**Given information**
*** Block opens ***

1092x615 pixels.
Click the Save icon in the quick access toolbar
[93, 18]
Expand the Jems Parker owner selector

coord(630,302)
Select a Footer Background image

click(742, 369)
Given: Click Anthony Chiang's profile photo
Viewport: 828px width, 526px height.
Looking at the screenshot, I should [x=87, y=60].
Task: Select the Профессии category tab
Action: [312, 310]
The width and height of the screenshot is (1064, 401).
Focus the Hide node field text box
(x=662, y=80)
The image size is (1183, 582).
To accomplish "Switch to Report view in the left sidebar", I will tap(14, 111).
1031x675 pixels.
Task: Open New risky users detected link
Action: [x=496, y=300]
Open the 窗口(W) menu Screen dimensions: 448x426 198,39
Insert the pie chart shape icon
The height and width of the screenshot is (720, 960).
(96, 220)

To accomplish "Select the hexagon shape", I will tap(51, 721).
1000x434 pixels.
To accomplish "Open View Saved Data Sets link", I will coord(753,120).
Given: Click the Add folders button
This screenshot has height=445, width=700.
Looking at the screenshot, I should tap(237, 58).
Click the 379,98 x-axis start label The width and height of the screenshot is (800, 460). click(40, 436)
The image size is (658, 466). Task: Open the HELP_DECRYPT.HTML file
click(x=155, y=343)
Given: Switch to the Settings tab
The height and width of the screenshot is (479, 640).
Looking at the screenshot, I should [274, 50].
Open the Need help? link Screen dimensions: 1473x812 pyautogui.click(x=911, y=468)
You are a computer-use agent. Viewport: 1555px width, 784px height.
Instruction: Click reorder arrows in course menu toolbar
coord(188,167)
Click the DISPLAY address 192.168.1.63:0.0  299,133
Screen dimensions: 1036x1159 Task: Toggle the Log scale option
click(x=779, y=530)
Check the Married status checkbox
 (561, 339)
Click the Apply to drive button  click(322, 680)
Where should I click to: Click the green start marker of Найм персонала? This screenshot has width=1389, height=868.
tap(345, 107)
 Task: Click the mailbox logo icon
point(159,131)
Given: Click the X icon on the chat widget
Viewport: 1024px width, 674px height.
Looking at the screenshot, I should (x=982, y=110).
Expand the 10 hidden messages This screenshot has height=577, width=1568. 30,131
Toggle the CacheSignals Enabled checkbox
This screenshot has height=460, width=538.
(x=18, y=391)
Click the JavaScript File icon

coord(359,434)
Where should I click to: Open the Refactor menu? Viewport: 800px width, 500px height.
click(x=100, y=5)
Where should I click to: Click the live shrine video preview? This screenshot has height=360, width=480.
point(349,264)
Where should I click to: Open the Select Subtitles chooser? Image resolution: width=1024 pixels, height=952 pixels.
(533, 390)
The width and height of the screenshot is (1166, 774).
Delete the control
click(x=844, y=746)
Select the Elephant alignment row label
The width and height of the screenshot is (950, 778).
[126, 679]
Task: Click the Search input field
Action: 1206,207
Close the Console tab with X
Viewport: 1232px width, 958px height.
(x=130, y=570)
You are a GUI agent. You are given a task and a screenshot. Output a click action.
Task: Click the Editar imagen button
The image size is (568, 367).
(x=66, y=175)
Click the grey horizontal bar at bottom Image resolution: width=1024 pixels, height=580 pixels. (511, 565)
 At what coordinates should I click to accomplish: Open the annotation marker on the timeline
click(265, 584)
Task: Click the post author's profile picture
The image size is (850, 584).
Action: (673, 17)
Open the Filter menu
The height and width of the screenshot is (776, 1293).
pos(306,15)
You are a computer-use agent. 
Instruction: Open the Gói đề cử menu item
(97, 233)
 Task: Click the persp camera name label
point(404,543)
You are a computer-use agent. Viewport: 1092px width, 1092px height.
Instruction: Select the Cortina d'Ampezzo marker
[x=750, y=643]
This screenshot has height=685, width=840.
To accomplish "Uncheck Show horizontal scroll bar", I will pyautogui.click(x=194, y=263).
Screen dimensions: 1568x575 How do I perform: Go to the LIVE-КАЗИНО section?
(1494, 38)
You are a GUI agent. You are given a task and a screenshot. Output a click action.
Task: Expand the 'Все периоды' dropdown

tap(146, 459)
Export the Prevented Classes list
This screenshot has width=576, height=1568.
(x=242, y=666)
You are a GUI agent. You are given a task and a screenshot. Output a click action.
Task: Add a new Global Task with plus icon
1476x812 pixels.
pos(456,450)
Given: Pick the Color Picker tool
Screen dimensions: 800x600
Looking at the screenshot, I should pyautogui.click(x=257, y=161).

*** Block closes ***

**What the task asks**
Some lines of the records above may hold the word "shape". Report how many, and nothing else.

**Output for this exercise**
2